The above results not only offer statistical insights into data ensembles, but the first- and second-order statistics we obtained are essential elements for simulating random displacement fields. If studying the random field satisfies the stationarity and Gaussianity criteria, then these random responses can be reproduced by Gaussian random simulation consistent with the statistics from the experimental observations [23]. Otherwise, some other method such as Polynomial Chaos Expansion (PCE) [23,30] can simulate non-stationary and non-Gaussian random fields. In either case, local deformation phenomena over continuous displacement fields would show infinite virtual simulations which were not sampled but statistically likely consistent with the observed experimental behavior. This work presents all ingredients needed to perform such simulations for the given dimensionality conditions.

4. Conclusions

Natural soils possess an inherent variability associated with their engineering and physical properties. In this paper, we introduced first- and second-order statistical analysis performed on boundary displacement observations sampled from a series of nominally similar triaxial compression tests. Results provided insight into the overall deformation modes and inherent uncertainties, as well as spatio-temporal correlation patterns of displacement fields of soil specimens undergoing three-dimensional stress conditions.

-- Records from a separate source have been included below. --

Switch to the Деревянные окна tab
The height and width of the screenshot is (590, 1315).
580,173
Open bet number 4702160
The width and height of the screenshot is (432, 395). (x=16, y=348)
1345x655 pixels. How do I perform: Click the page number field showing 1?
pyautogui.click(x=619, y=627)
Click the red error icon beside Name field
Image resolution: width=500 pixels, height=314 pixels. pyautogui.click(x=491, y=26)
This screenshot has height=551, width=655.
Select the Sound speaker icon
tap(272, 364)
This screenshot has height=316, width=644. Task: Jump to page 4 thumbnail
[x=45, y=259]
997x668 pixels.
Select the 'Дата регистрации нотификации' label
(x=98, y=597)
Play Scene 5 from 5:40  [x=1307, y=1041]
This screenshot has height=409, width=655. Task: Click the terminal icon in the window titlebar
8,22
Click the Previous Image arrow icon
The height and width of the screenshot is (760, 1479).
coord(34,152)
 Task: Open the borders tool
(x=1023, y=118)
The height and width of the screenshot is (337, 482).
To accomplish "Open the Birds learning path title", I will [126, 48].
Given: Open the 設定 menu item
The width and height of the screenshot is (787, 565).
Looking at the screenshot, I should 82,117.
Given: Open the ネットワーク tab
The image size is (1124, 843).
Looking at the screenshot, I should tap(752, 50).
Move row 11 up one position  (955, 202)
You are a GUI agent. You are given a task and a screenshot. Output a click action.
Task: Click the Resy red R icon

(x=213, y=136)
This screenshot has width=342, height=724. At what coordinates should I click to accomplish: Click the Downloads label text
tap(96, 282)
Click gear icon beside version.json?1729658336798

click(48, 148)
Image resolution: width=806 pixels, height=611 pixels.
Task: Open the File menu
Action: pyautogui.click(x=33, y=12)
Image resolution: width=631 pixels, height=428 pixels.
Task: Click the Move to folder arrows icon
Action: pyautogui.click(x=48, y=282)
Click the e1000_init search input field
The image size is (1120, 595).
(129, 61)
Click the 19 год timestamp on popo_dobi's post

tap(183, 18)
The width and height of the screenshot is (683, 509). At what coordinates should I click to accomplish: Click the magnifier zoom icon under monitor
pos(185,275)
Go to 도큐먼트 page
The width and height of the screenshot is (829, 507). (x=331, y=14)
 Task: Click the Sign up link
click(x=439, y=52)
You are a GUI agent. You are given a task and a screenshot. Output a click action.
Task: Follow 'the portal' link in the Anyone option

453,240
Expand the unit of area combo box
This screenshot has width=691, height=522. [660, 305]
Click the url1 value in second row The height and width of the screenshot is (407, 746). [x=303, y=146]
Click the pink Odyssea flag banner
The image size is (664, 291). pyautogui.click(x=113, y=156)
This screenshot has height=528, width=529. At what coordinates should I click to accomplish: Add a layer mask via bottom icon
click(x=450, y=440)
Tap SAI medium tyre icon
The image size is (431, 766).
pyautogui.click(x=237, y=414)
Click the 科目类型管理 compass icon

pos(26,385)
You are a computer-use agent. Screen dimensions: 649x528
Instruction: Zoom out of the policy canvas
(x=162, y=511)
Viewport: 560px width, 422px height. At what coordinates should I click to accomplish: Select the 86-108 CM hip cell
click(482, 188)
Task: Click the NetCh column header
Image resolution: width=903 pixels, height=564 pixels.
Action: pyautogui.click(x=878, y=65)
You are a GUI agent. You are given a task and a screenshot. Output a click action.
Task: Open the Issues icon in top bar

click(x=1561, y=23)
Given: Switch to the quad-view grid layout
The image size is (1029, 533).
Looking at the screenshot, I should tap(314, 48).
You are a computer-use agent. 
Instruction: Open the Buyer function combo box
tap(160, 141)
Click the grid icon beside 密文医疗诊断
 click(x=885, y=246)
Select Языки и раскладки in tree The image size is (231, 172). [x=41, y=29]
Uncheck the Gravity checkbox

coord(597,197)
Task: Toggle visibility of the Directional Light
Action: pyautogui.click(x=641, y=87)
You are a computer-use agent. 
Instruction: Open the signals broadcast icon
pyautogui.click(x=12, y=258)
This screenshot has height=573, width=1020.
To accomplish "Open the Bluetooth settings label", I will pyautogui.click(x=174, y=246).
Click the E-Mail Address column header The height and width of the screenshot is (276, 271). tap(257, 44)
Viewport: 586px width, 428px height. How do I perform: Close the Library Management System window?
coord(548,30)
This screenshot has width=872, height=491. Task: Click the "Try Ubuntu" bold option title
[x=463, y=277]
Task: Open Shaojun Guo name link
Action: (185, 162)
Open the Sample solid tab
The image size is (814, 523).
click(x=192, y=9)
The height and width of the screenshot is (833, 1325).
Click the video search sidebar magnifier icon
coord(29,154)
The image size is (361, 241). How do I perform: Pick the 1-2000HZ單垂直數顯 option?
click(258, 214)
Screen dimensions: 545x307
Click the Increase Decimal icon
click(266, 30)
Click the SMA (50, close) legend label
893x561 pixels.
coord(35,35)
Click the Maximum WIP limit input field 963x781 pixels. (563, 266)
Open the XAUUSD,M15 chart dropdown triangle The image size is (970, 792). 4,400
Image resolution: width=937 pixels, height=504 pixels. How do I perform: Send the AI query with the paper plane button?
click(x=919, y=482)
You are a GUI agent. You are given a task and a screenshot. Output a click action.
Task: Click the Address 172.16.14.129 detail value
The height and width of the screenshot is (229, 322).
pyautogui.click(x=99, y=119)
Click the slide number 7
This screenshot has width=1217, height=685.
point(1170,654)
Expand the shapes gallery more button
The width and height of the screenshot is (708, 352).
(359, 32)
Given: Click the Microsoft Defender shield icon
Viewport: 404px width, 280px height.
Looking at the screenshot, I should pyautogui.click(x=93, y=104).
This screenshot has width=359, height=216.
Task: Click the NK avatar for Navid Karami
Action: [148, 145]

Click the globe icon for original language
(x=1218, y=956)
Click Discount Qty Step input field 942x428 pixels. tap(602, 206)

First-order statistics of the 0D-0T dimensionality showed the empirical vs. common theoretical distributions of soil’s key parameters, showing, in some cases, deviation from traditional probability models used to simulate its random behavior (i.e., Gaussian and lognormal).

The first-order statistics of boundary 1D-T vertical displacements show that a specimen is mainly deformed with three distinct blocks along the vertical direction—the rigid-body upward motion at the bottom, the linear decrease in vertical displacement in the middle, and the nonlinear decrease in displacement at the top. Furthermore, spatio-temporal correlation analysis reveals significant vertical-displacement correlation in the range of normalized heights between $y_{norm}=0.3$ and at $y_{norm}=0.80$, which can be associated with the development of localization effects such as shear or compaction bands.

The similar analysis performed on 1D-T radial displacement fields showed significant local variability in the normalized specimen heights at $y_{norm}=0.3$ and $y_{norm}=0.80$, which reflects an increase in randomness around the heights where soil layers transition for the vibratory-compaction specimens, reflecting the likely local deformation effects induced by material heterogeneity. In addition, spatial correlation becomes negative for regions at ${\delta }_{y_{norm}}=\pm \left[0.5,0.75\right]$, indicating a general opposite radial deforming trend for two points at this range of spacing.

Statistics of 3D-T full-field measurements suggest deformation patterns are greatly affected by the variability of localization behavior, such as the development of expansion and shear bands. The presence of shear and expansion bands can also introduce deformation dependencies in space and time.

Results of this work presented the first- and second-order statistics of displacement fields populated from the triaxial sand specimens, which are the essential elements for the stochastic simulation of random fields. In the future work, we will aim at developing the stochastic model capable of simulating “virtual” displacement fields and their corresponding failure mechanisms that are consistent with “real” ones sampled from the laboratory.